- [YOUR OBJECTIVE]
Exact copies of all the entries are needed.

- [INPUT DATA]
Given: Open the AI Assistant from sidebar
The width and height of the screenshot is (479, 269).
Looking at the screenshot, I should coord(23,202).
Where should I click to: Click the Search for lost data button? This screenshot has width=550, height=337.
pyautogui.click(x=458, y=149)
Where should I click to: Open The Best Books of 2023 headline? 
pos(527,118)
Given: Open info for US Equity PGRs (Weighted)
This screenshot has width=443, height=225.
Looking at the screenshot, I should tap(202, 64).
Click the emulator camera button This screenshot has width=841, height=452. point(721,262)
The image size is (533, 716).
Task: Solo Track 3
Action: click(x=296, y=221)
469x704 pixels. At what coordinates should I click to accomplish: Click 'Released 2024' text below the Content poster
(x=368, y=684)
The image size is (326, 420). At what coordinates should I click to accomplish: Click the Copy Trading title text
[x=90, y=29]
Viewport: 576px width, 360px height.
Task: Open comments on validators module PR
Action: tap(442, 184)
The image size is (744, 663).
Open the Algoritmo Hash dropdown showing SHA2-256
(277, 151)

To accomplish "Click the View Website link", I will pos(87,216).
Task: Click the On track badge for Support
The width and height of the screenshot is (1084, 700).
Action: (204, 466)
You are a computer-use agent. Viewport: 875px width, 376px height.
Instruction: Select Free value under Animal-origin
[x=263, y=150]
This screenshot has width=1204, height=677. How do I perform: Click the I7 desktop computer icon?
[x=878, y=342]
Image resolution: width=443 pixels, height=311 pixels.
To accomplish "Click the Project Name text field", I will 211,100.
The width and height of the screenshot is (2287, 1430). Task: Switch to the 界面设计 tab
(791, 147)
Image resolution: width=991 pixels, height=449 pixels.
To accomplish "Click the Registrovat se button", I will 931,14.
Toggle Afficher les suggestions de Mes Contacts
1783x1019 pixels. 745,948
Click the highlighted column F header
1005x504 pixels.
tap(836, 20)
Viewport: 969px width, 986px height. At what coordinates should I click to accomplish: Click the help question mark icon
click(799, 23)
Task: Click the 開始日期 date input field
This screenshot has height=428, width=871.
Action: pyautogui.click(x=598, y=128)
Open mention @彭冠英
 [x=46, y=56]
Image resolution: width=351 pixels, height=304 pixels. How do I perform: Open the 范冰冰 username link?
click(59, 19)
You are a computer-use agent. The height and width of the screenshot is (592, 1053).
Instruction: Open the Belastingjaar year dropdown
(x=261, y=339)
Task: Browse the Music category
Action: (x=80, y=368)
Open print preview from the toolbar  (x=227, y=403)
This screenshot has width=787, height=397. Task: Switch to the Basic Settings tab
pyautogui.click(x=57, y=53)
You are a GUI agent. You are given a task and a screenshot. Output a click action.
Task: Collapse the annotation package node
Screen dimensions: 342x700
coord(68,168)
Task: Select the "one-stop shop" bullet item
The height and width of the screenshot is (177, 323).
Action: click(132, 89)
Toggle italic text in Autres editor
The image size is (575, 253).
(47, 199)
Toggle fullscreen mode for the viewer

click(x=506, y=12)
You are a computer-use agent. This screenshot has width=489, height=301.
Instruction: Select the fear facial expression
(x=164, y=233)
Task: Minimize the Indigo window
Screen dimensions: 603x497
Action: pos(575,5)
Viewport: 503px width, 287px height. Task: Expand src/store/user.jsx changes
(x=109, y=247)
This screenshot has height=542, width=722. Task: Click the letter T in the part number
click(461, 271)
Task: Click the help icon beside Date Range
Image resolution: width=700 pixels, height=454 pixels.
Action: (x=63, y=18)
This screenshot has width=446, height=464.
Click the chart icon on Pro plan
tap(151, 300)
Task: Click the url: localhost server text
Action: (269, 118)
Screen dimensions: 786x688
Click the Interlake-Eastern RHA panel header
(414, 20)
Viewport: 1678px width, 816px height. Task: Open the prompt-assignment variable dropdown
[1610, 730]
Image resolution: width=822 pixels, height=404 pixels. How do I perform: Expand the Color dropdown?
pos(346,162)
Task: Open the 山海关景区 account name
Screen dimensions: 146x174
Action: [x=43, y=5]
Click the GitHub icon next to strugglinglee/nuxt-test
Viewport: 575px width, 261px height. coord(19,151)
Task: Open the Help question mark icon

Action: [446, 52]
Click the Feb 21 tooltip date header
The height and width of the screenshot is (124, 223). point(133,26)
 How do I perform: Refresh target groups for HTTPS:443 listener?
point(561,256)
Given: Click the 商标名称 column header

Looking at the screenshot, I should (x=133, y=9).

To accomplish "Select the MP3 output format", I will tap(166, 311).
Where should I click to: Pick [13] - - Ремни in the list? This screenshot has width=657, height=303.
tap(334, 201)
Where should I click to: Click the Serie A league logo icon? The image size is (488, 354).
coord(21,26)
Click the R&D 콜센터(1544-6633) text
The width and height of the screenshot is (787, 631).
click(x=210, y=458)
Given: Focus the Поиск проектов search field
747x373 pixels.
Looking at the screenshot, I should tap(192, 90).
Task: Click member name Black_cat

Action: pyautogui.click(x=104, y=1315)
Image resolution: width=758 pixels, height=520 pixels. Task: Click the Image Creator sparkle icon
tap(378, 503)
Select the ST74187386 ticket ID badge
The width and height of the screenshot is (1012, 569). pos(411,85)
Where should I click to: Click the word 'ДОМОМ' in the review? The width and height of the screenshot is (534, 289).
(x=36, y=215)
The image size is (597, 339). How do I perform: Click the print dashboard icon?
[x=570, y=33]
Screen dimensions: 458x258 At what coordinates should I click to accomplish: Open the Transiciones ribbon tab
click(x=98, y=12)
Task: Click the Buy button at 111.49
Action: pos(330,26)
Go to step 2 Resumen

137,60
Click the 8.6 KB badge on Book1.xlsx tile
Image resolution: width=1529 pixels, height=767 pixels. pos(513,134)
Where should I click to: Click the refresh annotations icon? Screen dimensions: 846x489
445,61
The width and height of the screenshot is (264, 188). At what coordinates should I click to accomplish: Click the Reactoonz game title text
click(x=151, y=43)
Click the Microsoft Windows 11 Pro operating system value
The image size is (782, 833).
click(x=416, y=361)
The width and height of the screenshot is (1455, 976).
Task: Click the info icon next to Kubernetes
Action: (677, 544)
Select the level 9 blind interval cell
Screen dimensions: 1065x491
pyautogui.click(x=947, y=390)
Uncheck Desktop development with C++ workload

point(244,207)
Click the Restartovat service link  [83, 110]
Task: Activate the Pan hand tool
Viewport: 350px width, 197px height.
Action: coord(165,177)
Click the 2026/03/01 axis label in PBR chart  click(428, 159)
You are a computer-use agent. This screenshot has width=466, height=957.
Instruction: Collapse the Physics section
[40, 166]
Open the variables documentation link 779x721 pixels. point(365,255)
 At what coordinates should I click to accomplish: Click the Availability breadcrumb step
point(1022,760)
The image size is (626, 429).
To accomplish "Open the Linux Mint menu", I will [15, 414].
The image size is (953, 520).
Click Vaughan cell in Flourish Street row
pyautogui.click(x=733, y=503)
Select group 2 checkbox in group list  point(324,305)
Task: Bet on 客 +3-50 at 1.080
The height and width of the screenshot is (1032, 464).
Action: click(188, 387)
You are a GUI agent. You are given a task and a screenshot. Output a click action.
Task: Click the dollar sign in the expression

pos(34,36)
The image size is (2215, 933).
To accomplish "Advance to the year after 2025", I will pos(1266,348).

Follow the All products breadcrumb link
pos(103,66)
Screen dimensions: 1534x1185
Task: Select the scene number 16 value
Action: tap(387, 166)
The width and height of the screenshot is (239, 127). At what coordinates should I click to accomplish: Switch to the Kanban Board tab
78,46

- [SOLUTION]
Given: Open the AI Assistant from sidebar
The width and height of the screenshot is (479, 269).
Looking at the screenshot, I should coord(23,202).
Where should I click to: Click the Search for lost data button? This screenshot has width=550, height=337.
pyautogui.click(x=458, y=149)
Where should I click to: Open The Best Books of 2023 headline? 
pos(527,118)
Given: Open info for US Equity PGRs (Weighted)
This screenshot has width=443, height=225.
Looking at the screenshot, I should tap(202, 64).
Click the emulator camera button This screenshot has width=841, height=452. point(721,262)
The image size is (533, 716).
Task: Solo Track 3
Action: click(x=296, y=221)
469x704 pixels. At what coordinates should I click to accomplish: Click 'Released 2024' text below the Content poster
(x=368, y=684)
The image size is (326, 420). At what coordinates should I click to accomplish: Click the Copy Trading title text
[x=90, y=29]
Viewport: 576px width, 360px height.
Task: Open comments on validators module PR
Action: tap(442, 184)
The image size is (744, 663).
Open the Algoritmo Hash dropdown showing SHA2-256
(277, 151)

To accomplish "Click the View Website link", I will pos(87,216).
Task: Click the On track badge for Support
The width and height of the screenshot is (1084, 700).
Action: (204, 466)
You are a computer-use agent. Viewport: 875px width, 376px height.
Instruction: Select Free value under Animal-origin
[x=263, y=150]
This screenshot has width=1204, height=677. How do I perform: Click the I7 desktop computer icon?
[x=878, y=342]
Image resolution: width=443 pixels, height=311 pixels.
To accomplish "Click the Project Name text field", I will 211,100.
The width and height of the screenshot is (2287, 1430). Task: Switch to the 界面设计 tab
(791, 147)
Image resolution: width=991 pixels, height=449 pixels.
To accomplish "Click the Registrovat se button", I will 931,14.
Toggle Afficher les suggestions de Mes Contacts
1783x1019 pixels. 745,948
Click the highlighted column F header
1005x504 pixels.
tap(836, 20)
Viewport: 969px width, 986px height. At what coordinates should I click to accomplish: Click the help question mark icon
click(799, 23)
Task: Click the 開始日期 date input field
This screenshot has height=428, width=871.
Action: pyautogui.click(x=598, y=128)
Open mention @彭冠英
 [x=46, y=56]
Image resolution: width=351 pixels, height=304 pixels. How do I perform: Open the 范冰冰 username link?
click(59, 19)
You are a computer-use agent. The height and width of the screenshot is (592, 1053).
Instruction: Open the Belastingjaar year dropdown
(x=261, y=339)
Task: Browse the Music category
Action: (x=80, y=368)
Open print preview from the toolbar  (x=227, y=403)
This screenshot has width=787, height=397. Task: Switch to the Basic Settings tab
pyautogui.click(x=57, y=53)
You are a GUI agent. You are given a task and a screenshot. Output a click action.
Task: Collapse the annotation package node
Screen dimensions: 342x700
coord(68,168)
Task: Select the "one-stop shop" bullet item
The height and width of the screenshot is (177, 323).
Action: click(132, 89)
Toggle italic text in Autres editor
The image size is (575, 253).
(47, 199)
Toggle fullscreen mode for the viewer

click(x=506, y=12)
You are a computer-use agent. This screenshot has width=489, height=301.
Instruction: Select the fear facial expression
(x=164, y=233)
Task: Minimize the Indigo window
Screen dimensions: 603x497
Action: pos(575,5)
Viewport: 503px width, 287px height. Task: Expand src/store/user.jsx changes
(x=109, y=247)
This screenshot has height=542, width=722. Task: Click the letter T in the part number
click(461, 271)
Task: Click the help icon beside Date Range
Image resolution: width=700 pixels, height=454 pixels.
Action: (x=63, y=18)
This screenshot has width=446, height=464.
Click the chart icon on Pro plan
tap(151, 300)
Task: Click the url: localhost server text
Action: (269, 118)
Screen dimensions: 786x688
Click the Interlake-Eastern RHA panel header
(414, 20)
Viewport: 1678px width, 816px height. Task: Open the prompt-assignment variable dropdown
[1610, 730]
Image resolution: width=822 pixels, height=404 pixels. How do I perform: Expand the Color dropdown?
pos(346,162)
Task: Open the 山海关景区 account name
Screen dimensions: 146x174
Action: [x=43, y=5]
Click the GitHub icon next to strugglinglee/nuxt-test
Viewport: 575px width, 261px height. coord(19,151)
Task: Open the Help question mark icon

Action: [446, 52]
Click the Feb 21 tooltip date header
The height and width of the screenshot is (124, 223). point(133,26)
 How do I perform: Refresh target groups for HTTPS:443 listener?
point(561,256)
Given: Click the 商标名称 column header

Looking at the screenshot, I should (x=133, y=9).

To accomplish "Select the MP3 output format", I will tap(166, 311).
Where should I click to: Pick [13] - - Ремни in the list? This screenshot has width=657, height=303.
tap(334, 201)
Where should I click to: Click the Serie A league logo icon? The image size is (488, 354).
coord(21,26)
Click the R&D 콜센터(1544-6633) text
The width and height of the screenshot is (787, 631).
click(x=210, y=458)
Given: Focus the Поиск проектов search field
747x373 pixels.
Looking at the screenshot, I should tap(192, 90).
Task: Click member name Black_cat

Action: pyautogui.click(x=104, y=1315)
Image resolution: width=758 pixels, height=520 pixels. Task: Click the Image Creator sparkle icon
tap(378, 503)
Select the ST74187386 ticket ID badge
The width and height of the screenshot is (1012, 569). pos(411,85)
Where should I click to: Click the word 'ДОМОМ' in the review? The width and height of the screenshot is (534, 289).
(x=36, y=215)
The image size is (597, 339). How do I perform: Click the print dashboard icon?
[x=570, y=33]
Screen dimensions: 458x258 At what coordinates should I click to accomplish: Open the Transiciones ribbon tab
click(x=98, y=12)
Task: Click the Buy button at 111.49
Action: pos(330,26)
Go to step 2 Resumen

137,60
Click the 8.6 KB badge on Book1.xlsx tile
Image resolution: width=1529 pixels, height=767 pixels. pos(513,134)
Where should I click to: Click the refresh annotations icon? Screen dimensions: 846x489
445,61
The width and height of the screenshot is (264, 188). At what coordinates should I click to accomplish: Click the Reactoonz game title text
click(x=151, y=43)
Click the Microsoft Windows 11 Pro operating system value
The image size is (782, 833).
click(x=416, y=361)
The width and height of the screenshot is (1455, 976).
Task: Click the info icon next to Kubernetes
Action: (677, 544)
Select the level 9 blind interval cell
Screen dimensions: 1065x491
pyautogui.click(x=947, y=390)
Uncheck Desktop development with C++ workload

point(244,207)
Click the Restartovat service link  [83, 110]
Task: Activate the Pan hand tool
Viewport: 350px width, 197px height.
Action: coord(165,177)
Click the 2026/03/01 axis label in PBR chart  click(428, 159)
You are a computer-use agent. This screenshot has width=466, height=957.
Instruction: Collapse the Physics section
[40, 166]
Open the variables documentation link 779x721 pixels. point(365,255)
 At what coordinates should I click to accomplish: Click the Availability breadcrumb step
point(1022,760)
The image size is (626, 429).
To accomplish "Open the Linux Mint menu", I will [15, 414].
The image size is (953, 520).
Click Vaughan cell in Flourish Street row
pyautogui.click(x=733, y=503)
Select group 2 checkbox in group list  point(324,305)
Task: Bet on 客 +3-50 at 1.080
The height and width of the screenshot is (1032, 464).
Action: click(188, 387)
You are a GUI agent. You are given a task and a screenshot. Output a click action.
Task: Click the dollar sign in the expression

pos(34,36)
The image size is (2215, 933).
To accomplish "Advance to the year after 2025", I will pos(1266,348).

Follow the All products breadcrumb link
pos(103,66)
Screen dimensions: 1534x1185
Task: Select the scene number 16 value
Action: tap(387, 166)
The width and height of the screenshot is (239, 127). At what coordinates should I click to accomplish: Switch to the Kanban Board tab
78,46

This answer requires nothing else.